## What is expected
Return each line of the entries below that contains the word "Close".

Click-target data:

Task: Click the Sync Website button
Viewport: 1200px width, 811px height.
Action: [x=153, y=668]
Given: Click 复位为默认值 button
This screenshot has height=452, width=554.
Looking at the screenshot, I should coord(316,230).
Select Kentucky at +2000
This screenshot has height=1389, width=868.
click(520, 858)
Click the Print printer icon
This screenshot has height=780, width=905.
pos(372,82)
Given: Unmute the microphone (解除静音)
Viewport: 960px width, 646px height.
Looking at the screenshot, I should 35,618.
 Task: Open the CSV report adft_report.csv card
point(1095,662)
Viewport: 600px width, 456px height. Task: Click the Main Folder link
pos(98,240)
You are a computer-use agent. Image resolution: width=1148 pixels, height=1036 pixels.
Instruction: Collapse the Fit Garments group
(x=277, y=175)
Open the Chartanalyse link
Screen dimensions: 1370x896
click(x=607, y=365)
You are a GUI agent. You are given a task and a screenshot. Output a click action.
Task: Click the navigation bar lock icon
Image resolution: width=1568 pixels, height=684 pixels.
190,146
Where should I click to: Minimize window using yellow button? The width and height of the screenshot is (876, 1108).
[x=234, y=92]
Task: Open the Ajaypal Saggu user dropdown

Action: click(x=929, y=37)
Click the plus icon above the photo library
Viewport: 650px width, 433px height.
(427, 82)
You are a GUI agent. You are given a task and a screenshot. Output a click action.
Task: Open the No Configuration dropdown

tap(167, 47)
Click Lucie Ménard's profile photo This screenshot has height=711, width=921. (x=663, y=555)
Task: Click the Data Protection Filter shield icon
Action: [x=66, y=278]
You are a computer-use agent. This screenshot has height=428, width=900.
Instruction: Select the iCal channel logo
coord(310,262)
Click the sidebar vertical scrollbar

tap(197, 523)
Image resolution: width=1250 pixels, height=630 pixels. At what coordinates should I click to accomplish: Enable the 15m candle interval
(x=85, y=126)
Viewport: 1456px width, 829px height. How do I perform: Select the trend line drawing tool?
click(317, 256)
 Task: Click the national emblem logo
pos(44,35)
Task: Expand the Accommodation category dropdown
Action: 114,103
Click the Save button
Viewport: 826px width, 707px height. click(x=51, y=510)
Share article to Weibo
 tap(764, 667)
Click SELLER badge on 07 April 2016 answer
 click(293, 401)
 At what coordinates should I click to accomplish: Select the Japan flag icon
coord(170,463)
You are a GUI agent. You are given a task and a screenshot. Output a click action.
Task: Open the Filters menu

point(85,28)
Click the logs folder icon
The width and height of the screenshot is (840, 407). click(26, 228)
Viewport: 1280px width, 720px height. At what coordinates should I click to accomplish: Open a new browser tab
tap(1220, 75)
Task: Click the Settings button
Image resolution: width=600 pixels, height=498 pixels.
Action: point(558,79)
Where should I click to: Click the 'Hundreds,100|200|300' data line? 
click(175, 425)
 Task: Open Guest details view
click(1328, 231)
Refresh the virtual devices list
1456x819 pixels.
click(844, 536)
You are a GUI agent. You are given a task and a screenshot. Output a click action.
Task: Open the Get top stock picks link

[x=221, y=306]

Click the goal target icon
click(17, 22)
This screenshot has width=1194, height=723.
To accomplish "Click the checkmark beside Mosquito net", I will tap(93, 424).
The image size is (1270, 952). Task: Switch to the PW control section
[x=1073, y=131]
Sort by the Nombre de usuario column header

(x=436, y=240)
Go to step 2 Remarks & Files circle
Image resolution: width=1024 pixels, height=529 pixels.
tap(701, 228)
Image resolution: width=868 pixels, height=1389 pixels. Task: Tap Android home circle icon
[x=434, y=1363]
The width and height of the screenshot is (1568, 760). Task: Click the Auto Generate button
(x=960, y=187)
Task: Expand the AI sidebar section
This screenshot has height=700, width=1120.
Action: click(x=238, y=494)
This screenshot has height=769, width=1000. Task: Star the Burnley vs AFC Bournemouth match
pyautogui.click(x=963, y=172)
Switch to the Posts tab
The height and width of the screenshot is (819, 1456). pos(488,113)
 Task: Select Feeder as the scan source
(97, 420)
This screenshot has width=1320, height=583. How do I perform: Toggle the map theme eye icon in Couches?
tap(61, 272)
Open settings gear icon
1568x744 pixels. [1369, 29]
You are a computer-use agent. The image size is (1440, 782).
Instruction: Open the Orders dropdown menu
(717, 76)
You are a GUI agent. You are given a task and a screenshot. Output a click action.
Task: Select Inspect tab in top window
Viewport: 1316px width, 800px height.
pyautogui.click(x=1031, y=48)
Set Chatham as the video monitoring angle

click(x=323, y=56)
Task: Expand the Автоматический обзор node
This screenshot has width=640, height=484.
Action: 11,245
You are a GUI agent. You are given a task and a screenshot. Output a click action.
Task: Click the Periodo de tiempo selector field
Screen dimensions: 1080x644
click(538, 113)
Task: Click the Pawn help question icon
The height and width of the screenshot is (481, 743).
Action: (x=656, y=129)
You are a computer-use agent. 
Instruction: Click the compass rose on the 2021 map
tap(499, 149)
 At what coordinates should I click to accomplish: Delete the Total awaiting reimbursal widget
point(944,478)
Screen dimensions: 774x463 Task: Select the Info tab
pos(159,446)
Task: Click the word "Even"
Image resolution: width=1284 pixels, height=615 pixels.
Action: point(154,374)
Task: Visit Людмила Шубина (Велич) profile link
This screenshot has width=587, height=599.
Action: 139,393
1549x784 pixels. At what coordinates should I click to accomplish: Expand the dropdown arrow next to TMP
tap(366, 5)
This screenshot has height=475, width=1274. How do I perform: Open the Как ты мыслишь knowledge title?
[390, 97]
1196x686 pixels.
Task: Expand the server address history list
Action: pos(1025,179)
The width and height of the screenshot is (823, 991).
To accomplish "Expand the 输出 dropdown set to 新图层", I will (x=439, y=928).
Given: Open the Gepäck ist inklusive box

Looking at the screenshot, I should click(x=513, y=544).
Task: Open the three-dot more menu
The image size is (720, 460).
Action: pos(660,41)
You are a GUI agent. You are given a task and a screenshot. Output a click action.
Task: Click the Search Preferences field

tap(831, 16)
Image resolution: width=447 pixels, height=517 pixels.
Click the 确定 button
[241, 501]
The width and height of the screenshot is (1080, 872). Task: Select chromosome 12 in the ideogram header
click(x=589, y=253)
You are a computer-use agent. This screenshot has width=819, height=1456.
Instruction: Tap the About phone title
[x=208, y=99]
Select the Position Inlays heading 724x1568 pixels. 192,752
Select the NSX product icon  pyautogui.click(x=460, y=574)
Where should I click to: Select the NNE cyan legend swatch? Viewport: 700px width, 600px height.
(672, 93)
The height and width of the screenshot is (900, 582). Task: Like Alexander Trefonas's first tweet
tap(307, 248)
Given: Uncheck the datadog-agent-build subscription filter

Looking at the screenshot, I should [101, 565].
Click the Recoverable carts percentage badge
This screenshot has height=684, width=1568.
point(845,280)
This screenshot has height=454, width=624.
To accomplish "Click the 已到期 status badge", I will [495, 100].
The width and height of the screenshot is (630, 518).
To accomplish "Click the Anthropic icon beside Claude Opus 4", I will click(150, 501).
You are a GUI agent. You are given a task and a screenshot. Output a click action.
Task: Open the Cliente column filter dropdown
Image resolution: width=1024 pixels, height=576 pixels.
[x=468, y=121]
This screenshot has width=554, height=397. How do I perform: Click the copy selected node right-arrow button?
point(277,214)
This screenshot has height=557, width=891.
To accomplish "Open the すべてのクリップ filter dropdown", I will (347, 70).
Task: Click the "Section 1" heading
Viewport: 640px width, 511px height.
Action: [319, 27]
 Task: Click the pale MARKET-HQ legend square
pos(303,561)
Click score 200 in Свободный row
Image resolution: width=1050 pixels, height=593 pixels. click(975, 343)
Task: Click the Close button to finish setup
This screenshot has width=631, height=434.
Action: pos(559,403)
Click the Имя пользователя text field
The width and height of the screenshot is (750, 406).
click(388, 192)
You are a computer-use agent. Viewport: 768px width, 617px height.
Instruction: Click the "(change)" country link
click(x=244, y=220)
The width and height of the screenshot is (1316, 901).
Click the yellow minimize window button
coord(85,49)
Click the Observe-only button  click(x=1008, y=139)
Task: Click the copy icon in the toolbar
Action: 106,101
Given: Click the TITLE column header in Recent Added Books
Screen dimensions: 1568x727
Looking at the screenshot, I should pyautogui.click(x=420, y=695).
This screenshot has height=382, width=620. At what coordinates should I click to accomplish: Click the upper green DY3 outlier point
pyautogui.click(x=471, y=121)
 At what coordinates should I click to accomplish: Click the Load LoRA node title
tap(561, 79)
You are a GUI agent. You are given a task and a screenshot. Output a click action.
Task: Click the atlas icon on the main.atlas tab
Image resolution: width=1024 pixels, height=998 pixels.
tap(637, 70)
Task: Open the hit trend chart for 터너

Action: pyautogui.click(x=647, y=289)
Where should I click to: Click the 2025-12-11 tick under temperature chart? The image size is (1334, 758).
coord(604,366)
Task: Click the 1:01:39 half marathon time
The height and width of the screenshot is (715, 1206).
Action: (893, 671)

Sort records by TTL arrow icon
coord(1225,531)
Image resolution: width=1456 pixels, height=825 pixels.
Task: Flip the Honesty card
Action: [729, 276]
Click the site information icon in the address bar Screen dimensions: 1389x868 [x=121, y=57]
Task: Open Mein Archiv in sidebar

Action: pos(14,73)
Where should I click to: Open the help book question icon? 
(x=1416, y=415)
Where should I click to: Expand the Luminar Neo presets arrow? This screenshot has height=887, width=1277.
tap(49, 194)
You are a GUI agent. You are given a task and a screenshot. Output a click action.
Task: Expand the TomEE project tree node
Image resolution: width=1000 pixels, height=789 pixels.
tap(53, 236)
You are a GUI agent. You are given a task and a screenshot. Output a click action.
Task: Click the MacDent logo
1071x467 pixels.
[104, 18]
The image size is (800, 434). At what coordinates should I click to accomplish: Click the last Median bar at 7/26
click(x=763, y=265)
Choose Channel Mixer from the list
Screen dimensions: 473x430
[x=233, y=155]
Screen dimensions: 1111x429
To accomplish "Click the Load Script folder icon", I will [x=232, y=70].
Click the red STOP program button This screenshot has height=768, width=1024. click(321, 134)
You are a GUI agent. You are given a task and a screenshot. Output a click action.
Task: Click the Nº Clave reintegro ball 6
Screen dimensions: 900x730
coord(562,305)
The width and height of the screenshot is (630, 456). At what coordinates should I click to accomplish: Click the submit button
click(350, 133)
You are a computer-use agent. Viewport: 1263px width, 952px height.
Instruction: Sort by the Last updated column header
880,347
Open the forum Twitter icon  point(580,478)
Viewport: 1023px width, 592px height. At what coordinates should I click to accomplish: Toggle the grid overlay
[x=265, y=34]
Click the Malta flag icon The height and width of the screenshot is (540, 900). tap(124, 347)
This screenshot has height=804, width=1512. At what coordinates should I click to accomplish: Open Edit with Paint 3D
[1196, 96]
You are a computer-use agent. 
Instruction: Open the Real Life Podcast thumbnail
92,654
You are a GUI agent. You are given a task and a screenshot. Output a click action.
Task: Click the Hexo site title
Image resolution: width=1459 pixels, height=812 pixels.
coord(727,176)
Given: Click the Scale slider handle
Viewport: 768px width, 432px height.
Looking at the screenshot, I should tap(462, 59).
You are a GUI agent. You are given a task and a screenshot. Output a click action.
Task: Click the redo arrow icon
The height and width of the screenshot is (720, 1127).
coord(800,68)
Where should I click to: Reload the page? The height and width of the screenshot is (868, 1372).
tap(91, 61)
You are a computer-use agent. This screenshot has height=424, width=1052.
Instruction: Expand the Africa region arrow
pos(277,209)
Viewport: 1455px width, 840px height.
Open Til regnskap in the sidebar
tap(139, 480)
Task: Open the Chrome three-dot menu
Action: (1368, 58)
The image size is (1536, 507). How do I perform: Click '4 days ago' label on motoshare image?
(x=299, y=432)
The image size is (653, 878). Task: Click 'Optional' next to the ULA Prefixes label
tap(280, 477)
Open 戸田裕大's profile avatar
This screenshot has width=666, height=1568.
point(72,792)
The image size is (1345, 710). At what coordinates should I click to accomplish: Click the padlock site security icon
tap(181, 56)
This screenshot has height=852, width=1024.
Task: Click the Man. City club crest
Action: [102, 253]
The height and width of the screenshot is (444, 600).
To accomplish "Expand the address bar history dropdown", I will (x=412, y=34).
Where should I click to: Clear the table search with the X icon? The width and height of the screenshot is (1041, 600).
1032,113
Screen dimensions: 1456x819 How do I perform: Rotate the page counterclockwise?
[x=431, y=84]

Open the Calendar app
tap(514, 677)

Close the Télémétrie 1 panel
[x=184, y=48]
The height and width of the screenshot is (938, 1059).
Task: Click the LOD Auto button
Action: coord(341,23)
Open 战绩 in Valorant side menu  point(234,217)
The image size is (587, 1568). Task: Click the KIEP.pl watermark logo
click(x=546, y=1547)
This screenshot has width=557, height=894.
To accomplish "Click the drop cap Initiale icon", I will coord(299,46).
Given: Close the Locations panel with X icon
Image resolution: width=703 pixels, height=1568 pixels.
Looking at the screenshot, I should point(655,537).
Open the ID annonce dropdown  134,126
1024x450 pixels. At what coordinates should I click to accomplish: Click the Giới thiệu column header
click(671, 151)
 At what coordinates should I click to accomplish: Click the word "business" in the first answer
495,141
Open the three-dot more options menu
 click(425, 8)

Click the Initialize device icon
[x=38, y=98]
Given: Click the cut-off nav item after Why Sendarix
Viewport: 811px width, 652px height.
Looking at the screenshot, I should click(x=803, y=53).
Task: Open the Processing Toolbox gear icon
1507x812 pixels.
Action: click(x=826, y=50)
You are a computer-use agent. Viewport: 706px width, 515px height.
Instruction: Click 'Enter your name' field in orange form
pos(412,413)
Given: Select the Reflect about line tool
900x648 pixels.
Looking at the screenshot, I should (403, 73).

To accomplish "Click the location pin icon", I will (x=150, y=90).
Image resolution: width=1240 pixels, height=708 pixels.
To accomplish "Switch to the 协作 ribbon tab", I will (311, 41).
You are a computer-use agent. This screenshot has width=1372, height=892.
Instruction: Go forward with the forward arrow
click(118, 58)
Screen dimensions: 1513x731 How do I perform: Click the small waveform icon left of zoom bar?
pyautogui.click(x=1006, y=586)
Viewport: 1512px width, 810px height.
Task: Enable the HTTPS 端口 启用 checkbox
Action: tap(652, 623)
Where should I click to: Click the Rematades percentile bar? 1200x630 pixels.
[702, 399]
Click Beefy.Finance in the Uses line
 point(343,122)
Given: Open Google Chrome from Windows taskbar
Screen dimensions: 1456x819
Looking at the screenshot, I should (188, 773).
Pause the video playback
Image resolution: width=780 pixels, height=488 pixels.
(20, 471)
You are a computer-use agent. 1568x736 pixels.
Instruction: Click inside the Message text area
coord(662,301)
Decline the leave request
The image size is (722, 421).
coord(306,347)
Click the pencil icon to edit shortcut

## Exercise result
Task: Click the Close button to finish setup
Close the Télémétrie 1 panel
Given: Close the Locations panel with X icon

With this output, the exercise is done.